## Source information:

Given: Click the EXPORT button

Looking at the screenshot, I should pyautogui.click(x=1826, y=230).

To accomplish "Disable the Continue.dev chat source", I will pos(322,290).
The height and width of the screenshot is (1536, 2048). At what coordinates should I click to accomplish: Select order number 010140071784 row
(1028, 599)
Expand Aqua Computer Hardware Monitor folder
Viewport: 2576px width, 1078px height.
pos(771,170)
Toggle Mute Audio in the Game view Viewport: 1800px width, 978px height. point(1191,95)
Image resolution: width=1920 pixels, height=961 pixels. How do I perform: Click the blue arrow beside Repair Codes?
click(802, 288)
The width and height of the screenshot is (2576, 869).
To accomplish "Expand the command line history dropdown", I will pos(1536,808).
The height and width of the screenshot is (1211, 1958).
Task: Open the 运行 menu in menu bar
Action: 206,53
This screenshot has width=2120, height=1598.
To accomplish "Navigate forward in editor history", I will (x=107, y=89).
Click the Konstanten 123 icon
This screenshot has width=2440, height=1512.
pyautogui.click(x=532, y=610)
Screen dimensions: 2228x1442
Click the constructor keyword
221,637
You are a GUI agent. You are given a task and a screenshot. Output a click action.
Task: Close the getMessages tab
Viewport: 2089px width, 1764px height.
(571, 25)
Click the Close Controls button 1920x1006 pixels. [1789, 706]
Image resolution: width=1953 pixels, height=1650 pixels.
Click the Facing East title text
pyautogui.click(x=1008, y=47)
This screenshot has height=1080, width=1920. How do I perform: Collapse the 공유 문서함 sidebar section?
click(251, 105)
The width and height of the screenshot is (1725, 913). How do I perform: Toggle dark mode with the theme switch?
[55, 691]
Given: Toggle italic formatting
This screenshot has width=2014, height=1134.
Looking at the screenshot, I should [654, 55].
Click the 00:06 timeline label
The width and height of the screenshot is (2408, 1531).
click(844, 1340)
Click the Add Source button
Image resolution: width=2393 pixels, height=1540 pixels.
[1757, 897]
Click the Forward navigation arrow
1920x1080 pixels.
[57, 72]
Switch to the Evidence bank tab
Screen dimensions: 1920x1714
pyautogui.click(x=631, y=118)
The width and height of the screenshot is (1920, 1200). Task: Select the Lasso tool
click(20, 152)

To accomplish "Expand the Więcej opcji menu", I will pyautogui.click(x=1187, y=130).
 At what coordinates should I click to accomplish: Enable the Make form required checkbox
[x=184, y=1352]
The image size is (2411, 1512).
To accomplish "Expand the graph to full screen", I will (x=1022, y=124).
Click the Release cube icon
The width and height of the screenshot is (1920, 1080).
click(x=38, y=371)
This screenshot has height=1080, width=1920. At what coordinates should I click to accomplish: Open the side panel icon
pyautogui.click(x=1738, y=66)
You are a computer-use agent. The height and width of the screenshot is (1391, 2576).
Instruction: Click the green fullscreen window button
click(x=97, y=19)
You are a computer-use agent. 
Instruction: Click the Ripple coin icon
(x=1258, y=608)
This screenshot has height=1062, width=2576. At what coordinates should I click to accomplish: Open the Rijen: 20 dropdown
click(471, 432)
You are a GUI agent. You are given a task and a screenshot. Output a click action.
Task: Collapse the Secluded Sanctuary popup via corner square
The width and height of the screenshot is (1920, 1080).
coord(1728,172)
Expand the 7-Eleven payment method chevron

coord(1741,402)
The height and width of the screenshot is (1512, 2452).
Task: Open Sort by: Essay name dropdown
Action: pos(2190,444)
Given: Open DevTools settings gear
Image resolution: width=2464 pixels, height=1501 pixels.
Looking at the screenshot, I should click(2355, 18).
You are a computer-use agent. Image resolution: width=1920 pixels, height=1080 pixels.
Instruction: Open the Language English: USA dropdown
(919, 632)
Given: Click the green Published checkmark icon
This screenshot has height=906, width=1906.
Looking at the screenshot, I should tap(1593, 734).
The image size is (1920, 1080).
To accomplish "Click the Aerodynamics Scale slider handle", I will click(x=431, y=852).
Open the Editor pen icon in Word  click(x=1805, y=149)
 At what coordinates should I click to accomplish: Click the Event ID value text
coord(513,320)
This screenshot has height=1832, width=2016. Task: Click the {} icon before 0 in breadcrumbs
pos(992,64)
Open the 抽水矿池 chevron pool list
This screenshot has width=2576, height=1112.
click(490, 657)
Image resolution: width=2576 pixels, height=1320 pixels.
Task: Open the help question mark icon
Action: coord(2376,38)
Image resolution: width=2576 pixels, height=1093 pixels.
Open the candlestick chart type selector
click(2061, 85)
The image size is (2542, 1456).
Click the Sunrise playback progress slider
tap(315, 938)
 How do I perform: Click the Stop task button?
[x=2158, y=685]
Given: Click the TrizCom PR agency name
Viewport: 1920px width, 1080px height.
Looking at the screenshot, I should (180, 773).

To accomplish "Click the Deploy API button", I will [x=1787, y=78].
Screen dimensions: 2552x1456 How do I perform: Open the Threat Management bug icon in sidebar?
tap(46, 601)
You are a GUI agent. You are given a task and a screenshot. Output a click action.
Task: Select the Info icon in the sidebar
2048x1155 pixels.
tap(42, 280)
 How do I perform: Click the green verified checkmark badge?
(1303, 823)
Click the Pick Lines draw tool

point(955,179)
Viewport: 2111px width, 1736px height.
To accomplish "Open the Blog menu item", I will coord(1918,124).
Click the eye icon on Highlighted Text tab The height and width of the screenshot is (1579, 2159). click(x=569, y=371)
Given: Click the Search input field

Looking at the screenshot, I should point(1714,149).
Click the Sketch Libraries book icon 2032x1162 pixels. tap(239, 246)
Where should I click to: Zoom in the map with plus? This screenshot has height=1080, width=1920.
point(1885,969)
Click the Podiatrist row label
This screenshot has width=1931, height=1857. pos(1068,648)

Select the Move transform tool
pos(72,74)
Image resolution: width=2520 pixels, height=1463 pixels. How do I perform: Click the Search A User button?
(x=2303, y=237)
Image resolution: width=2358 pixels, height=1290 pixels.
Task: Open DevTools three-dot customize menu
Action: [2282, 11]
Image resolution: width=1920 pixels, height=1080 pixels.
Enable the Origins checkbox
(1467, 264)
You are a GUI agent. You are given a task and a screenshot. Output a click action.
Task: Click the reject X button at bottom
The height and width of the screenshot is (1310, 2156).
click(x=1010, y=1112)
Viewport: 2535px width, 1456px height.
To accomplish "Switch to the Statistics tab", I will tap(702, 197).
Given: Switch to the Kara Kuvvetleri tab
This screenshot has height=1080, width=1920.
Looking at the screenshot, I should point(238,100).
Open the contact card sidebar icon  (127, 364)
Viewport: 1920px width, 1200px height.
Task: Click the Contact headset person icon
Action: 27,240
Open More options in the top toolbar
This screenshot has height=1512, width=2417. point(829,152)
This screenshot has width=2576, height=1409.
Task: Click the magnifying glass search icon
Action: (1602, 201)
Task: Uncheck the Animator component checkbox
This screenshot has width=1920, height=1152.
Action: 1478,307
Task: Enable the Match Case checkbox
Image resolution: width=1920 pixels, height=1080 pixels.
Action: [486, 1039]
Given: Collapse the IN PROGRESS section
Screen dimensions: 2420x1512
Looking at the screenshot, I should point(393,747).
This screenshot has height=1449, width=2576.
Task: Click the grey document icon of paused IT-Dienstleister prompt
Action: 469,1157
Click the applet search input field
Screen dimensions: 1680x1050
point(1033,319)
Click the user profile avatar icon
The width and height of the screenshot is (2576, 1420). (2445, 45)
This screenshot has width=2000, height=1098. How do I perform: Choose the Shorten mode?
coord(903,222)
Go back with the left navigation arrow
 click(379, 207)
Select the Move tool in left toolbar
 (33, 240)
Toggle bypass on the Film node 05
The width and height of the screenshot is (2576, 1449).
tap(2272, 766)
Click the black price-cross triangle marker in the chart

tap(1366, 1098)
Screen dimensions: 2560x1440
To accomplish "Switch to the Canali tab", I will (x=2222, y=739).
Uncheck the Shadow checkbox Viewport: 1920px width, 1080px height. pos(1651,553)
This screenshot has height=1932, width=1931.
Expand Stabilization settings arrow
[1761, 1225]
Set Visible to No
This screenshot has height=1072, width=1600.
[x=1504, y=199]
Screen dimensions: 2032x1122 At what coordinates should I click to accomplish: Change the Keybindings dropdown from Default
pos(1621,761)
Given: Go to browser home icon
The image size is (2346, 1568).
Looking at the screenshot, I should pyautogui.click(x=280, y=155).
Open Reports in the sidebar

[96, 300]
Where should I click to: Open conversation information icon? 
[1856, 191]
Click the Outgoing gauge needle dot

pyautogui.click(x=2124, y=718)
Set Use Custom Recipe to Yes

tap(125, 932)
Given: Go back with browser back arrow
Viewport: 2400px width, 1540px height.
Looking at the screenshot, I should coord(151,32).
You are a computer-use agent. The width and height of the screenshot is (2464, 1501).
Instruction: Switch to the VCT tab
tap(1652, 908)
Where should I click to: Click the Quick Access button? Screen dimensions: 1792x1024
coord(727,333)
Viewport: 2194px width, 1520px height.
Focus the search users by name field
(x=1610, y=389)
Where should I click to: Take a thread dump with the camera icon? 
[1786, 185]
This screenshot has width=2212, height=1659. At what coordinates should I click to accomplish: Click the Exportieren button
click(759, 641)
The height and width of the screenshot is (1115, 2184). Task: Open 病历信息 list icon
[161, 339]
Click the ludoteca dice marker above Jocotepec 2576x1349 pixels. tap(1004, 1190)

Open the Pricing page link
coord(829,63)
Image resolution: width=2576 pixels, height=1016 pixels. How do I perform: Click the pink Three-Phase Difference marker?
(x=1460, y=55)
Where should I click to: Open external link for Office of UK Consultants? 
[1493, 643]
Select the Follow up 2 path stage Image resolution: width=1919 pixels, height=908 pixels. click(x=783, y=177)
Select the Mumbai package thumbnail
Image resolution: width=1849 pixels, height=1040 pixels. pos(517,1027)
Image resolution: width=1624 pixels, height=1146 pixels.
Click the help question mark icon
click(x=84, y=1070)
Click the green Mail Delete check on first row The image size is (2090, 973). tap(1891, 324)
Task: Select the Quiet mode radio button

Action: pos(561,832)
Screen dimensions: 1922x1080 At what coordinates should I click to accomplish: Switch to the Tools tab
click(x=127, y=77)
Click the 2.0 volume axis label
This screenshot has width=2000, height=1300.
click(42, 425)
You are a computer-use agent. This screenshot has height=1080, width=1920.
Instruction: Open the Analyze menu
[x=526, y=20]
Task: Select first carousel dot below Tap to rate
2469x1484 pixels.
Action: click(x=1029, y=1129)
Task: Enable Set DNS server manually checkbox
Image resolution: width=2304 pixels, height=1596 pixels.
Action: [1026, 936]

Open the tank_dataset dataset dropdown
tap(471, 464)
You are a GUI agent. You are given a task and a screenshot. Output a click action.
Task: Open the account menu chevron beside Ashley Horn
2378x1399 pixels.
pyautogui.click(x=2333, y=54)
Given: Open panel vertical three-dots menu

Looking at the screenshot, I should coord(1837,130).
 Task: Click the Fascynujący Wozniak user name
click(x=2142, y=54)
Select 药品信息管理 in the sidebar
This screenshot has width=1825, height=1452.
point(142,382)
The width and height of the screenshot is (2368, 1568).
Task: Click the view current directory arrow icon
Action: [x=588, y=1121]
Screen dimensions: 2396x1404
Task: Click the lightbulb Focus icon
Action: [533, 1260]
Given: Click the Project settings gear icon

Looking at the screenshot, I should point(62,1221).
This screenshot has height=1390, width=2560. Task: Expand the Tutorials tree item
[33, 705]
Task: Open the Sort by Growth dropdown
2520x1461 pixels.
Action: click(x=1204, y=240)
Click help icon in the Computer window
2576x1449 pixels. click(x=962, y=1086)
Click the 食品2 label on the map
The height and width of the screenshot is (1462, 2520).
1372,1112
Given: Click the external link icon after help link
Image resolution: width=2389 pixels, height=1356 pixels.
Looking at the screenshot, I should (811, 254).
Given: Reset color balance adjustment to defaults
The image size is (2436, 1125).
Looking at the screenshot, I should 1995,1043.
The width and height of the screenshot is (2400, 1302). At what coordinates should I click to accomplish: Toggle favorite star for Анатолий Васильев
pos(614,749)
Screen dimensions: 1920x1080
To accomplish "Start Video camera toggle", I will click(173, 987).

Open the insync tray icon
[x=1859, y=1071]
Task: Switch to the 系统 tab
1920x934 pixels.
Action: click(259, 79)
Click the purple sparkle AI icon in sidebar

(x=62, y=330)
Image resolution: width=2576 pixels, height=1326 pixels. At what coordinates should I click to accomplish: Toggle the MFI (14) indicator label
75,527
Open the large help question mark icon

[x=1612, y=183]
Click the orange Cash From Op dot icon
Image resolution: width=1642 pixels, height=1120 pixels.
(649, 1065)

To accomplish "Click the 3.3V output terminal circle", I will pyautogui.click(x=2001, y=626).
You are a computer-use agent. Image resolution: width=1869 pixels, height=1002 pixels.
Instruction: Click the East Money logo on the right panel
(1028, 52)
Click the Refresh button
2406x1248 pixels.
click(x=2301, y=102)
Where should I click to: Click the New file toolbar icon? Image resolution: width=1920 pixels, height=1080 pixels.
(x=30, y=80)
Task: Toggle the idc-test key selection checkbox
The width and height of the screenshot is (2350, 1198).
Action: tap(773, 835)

## Aim of the exercise:
Return the lines of the listing above exactly as they appear, starting with the first and stopping after the line that holds "Toggle Mute Audio".

## Task response:
Given: Click the EXPORT button

Looking at the screenshot, I should pyautogui.click(x=1826, y=230).

To accomplish "Disable the Continue.dev chat source", I will pos(322,290).
The height and width of the screenshot is (1536, 2048). At what coordinates should I click to accomplish: Select order number 010140071784 row
(1028, 599)
Expand Aqua Computer Hardware Monitor folder
Viewport: 2576px width, 1078px height.
pos(771,170)
Toggle Mute Audio in the Game view Viewport: 1800px width, 978px height. point(1191,95)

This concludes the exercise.